***** Dataset excerpts

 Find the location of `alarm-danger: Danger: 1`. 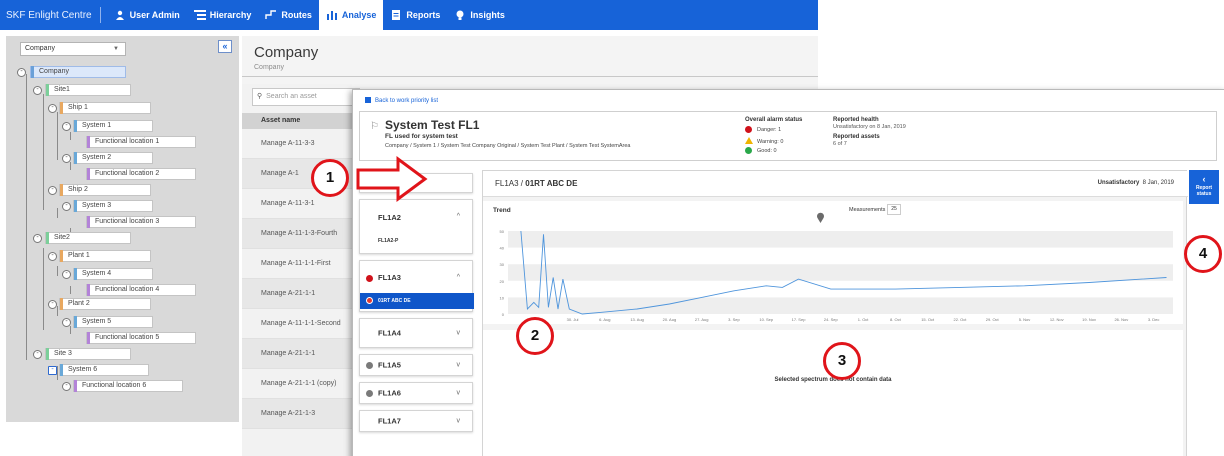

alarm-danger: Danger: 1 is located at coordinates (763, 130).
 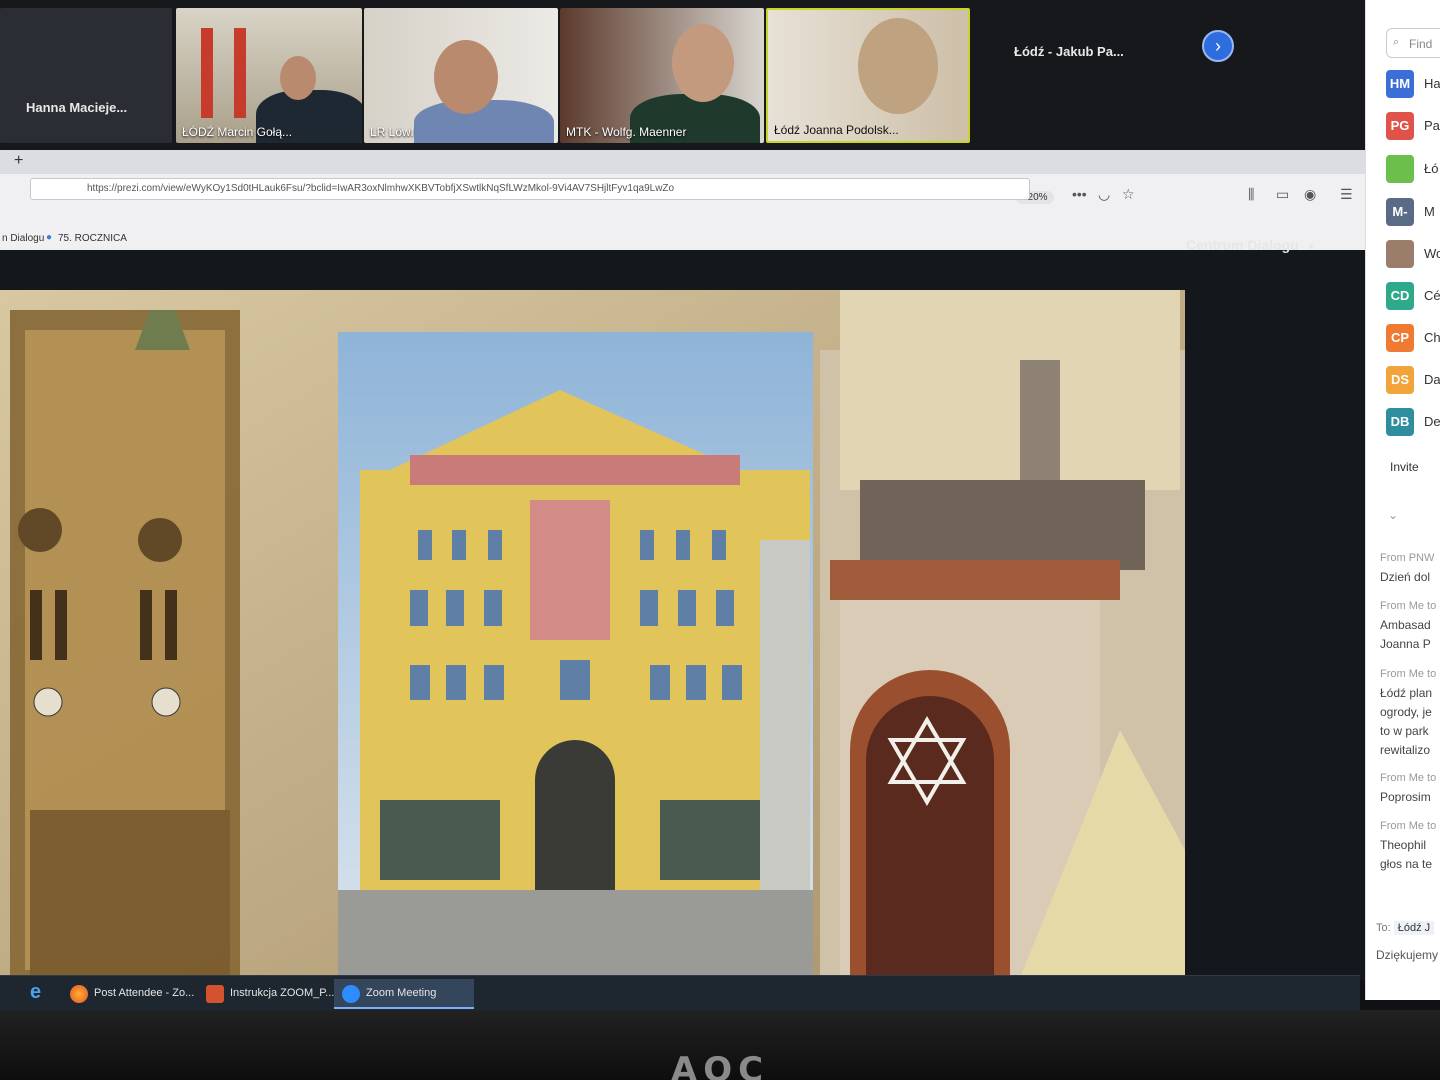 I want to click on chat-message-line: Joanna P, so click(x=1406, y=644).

**********
***** Dataset excerpts

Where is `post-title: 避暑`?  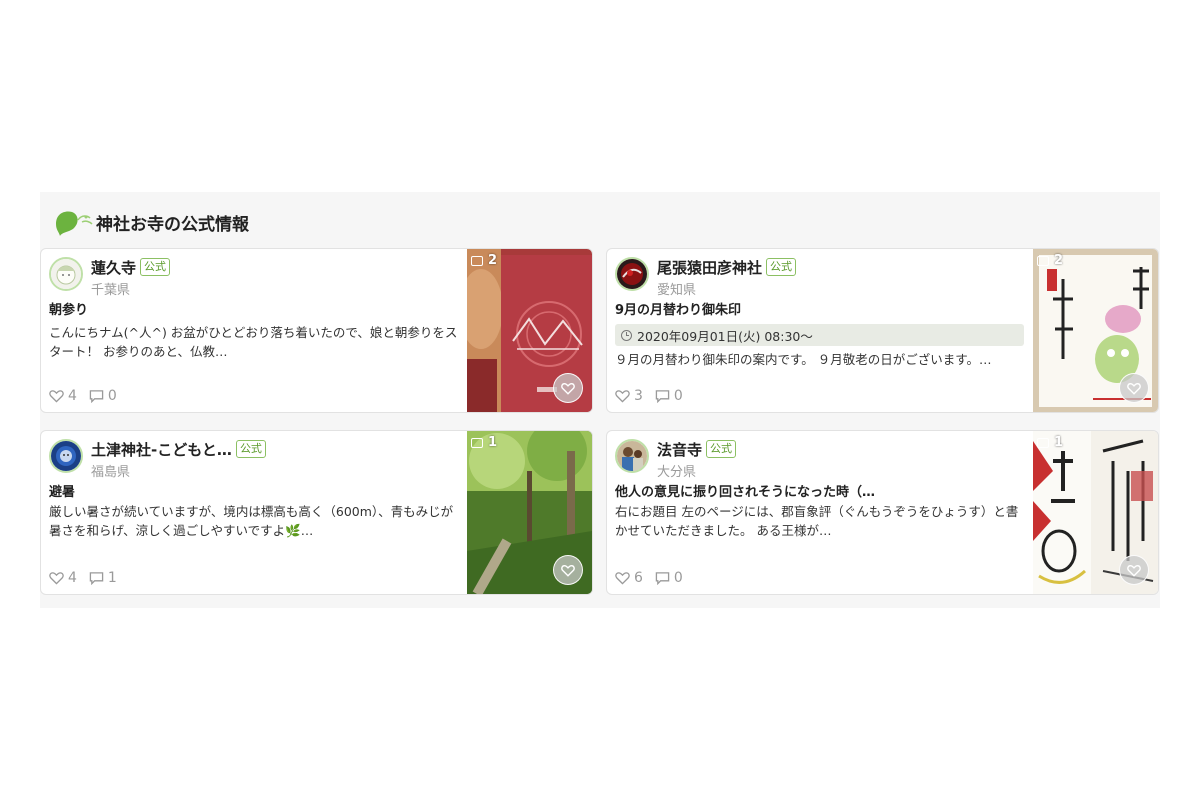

**********
***** Dataset excerpts

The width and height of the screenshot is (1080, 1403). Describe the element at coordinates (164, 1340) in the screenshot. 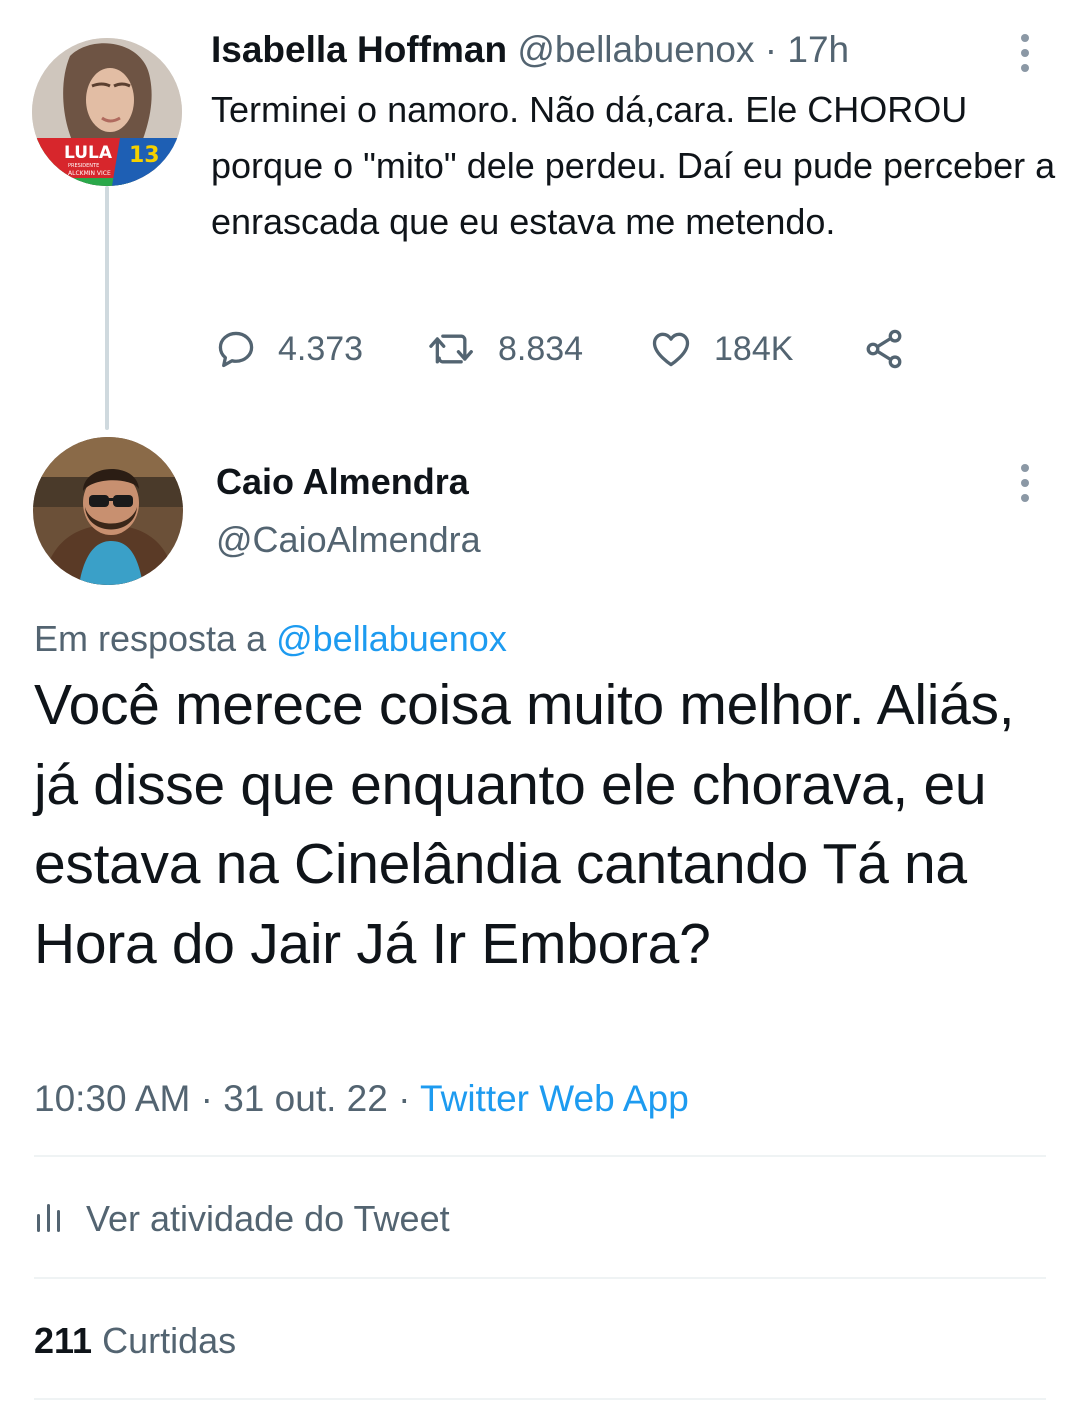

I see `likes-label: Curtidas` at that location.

**********

*Aim of the exercise*:
Extract the data between the lines holding "The width and" and "at that location.", inclusive, reproducing each line without change and omitting the pictures.

*Exercise solution*:
The width and height of the screenshot is (1080, 1403). Describe the element at coordinates (164, 1340) in the screenshot. 

I see `likes-label: Curtidas` at that location.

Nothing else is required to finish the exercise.